You can learn about how the data will be structured upon sync by viewing our docs on data syncing.
Defined Properties JSON File
We’ll sync defined property definitions daily and provide a JSON file containing all defined properties and their definitions. Downstream consumers will be responsible for applying these definitions to generate the defined property values for each row.

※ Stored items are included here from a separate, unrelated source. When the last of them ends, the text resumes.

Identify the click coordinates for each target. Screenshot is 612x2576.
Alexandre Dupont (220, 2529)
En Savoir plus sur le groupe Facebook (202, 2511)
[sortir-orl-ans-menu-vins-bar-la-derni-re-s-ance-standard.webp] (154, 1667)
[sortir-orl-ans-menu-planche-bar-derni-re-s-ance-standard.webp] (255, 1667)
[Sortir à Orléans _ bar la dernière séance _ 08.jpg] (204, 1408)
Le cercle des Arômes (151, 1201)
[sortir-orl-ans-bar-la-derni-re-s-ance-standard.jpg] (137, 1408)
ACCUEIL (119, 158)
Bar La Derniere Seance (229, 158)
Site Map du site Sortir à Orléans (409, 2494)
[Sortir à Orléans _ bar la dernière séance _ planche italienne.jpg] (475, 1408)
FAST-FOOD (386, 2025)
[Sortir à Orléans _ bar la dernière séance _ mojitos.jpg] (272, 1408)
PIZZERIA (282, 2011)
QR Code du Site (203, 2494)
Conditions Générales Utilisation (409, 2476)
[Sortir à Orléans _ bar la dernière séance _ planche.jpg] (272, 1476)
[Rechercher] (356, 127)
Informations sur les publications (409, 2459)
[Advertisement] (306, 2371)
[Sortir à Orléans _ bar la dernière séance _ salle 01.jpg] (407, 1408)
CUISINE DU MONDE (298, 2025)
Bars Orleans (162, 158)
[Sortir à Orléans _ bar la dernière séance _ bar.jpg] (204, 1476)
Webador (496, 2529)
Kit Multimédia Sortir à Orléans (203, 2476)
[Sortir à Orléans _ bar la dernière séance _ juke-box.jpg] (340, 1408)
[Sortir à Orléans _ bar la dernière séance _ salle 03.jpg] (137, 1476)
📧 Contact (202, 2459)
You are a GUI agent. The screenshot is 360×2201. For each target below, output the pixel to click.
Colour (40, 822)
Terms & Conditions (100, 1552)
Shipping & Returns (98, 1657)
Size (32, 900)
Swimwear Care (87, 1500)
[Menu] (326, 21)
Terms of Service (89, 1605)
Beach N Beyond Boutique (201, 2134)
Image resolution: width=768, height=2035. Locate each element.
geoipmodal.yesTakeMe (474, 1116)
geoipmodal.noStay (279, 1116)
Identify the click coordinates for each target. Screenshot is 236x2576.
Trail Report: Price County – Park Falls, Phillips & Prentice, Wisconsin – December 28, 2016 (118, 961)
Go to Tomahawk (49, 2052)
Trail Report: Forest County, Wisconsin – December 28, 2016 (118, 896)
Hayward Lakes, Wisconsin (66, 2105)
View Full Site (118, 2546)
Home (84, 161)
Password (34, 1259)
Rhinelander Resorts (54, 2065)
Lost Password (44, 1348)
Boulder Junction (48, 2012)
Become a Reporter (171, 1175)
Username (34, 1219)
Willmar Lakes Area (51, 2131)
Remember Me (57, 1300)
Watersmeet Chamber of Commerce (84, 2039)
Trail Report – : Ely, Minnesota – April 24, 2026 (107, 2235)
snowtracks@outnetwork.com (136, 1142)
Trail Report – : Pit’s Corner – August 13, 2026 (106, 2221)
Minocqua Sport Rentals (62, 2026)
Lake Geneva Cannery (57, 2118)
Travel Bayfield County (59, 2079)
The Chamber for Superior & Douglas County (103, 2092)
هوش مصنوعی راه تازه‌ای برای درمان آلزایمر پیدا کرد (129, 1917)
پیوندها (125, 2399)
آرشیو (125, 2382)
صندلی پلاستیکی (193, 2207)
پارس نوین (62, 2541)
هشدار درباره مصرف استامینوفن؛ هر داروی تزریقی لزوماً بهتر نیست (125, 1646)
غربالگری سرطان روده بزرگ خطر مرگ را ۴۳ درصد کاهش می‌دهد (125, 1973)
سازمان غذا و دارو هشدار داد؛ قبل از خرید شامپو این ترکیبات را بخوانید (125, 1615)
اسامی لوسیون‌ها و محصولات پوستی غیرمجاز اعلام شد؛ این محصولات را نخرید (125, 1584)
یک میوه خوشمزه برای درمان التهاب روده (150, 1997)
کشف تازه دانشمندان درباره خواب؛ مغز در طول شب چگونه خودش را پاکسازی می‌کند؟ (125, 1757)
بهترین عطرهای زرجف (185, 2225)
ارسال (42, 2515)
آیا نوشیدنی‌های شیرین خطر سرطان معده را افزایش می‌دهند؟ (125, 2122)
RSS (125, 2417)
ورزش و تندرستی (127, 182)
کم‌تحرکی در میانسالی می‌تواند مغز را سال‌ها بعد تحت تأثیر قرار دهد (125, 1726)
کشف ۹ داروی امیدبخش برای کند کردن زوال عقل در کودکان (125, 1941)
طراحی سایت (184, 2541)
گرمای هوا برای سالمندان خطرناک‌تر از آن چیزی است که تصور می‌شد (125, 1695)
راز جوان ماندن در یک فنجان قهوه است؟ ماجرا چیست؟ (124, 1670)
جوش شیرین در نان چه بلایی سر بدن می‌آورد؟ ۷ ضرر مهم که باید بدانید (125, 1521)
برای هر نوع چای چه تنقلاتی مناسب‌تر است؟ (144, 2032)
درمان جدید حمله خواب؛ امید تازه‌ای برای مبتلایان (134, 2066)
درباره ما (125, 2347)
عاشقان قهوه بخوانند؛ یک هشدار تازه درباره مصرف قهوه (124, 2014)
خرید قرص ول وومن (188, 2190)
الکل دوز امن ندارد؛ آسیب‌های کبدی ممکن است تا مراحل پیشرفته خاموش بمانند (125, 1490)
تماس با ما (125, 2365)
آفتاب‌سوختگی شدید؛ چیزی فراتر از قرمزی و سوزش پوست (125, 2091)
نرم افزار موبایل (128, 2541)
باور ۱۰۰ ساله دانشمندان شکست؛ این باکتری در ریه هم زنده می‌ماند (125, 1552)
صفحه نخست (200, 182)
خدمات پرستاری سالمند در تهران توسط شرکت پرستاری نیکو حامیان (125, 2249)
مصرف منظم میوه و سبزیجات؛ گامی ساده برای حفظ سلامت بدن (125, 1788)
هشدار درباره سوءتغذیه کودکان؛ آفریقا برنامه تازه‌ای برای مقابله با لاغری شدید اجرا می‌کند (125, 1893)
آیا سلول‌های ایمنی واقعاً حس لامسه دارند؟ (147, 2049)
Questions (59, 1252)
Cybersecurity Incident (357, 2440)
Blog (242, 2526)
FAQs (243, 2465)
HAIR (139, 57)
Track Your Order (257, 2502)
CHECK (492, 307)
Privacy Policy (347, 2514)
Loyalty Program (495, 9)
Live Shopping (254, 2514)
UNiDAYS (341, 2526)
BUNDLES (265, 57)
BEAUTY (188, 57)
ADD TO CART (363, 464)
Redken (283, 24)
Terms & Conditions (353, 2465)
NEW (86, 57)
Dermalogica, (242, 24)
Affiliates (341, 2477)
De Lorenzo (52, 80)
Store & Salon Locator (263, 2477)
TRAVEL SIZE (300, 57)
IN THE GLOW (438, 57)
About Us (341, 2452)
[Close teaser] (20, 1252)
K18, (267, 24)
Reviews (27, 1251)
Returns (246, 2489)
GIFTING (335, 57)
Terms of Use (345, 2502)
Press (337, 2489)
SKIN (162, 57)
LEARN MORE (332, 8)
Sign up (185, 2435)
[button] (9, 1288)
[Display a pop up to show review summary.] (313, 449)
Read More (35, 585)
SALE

The JSON file format is an array of property definitions:
Conditional Properties
The schema for conditional properties is as follows:
{
"property_name": "Channel",
"type": "",
"cases": [
{
"value": {...}, // Refer to values spec below
"condition": {...} // Refer to conditions spec below
}
],
"default_value": {...} // Refer to values spec below. This field is optional
}
Formula Properties
The schema for formula properties is as follows:
{
"property_name": "Channel",
"type": "",
"data": {...} // Refer to formula spec below
}
Formula Values
A formula contains a function
and a number of arguments
which can either be a property value (as specified below) or another nested formula. The number and meaning of the arguments depends on the function
.
The possible formulas are:
{
"function": "value",
"arguments": [
{...} // Refer to values spec below
]
}
{
"function": "uppercase",
"arguments": [
{...} // This is another formula and represents the value to convert to uppercase
]
}
{
"function": "lowercase",
"arguments": [
{...} // This is another formula and represents the value to convert to lowercase
]
}
{
"function": "concat",
"arguments": [
{...}, // This is another formula and represents the first value to concatenate
{...} // This is another formula and represents the second value to concatenate
]
}
{
"function": "addition",
"arguments": [
{...}, // This is another formula and represents the first summand
{...} // This is another formula and represents the second summand
]
}
{
"function": "subtraction",
"arguments": [
{...}, // This is another formula and represents the minuend
{...} // This is another formula and represents the subtrahend
]
}
{
"function": "multiplication",
"arguments": [
{...}, // This is another formula and represents the multiplier
{...} // This is another formula and represents the multiplicand
]
}
{
"function": "division",
"arguments": [
{...}, // This is another formula and represents the dividend
{...} // This is another formula and represents the divisor
]
}
{
"function": "coalesce",
"arguments": [
{...}, // This is another formula and represents the first value to coalesce
{...} // This is another formula and represents the second value to coalesce
]
}
{
"function": "regexp_extract",
"arguments": [
{...}, // This is another formula and represents the regular expression pattern
{...} // This is another formula and represents the source string
]
}
{
"function": "conditional",
"arguments": [
[
{
"where": {...} // Refer to conditions spec below
"value": {...}
// This is another formula and represents the value when this condition is met
}
],
{...} | null
// This is another formula representing the default value to use when no conditions are met
]
}
Property Values
The argument to a value
formula, value
in cases, and the default_value
can be a constant or another non-defined property on the same entity (e.g. event defined props will only refer to other properties on the event).
{
"type": "",
"value":
}
Conditions
Each case produces a value for the defined property if the conditions evaluate to true. Notes:
- Case statements are evaluated in order, so if the cases aren’t mutually exclusive, the value of the defined property will come from the first case to evaluate to true.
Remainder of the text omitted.